Work order
Would you retype, word for word, the line with "Viewport: 1568px width, 580px" and every line after it through the end of the records below?

Excerpted records

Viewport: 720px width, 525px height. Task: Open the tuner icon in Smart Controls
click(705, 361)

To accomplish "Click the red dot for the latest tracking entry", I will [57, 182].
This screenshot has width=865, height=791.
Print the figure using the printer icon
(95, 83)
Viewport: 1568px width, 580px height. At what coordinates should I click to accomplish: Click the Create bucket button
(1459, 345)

Answer below
Viewport: 1568px width, 580px height. At what coordinates should I click to accomplish: Click the Create bucket button
(1459, 345)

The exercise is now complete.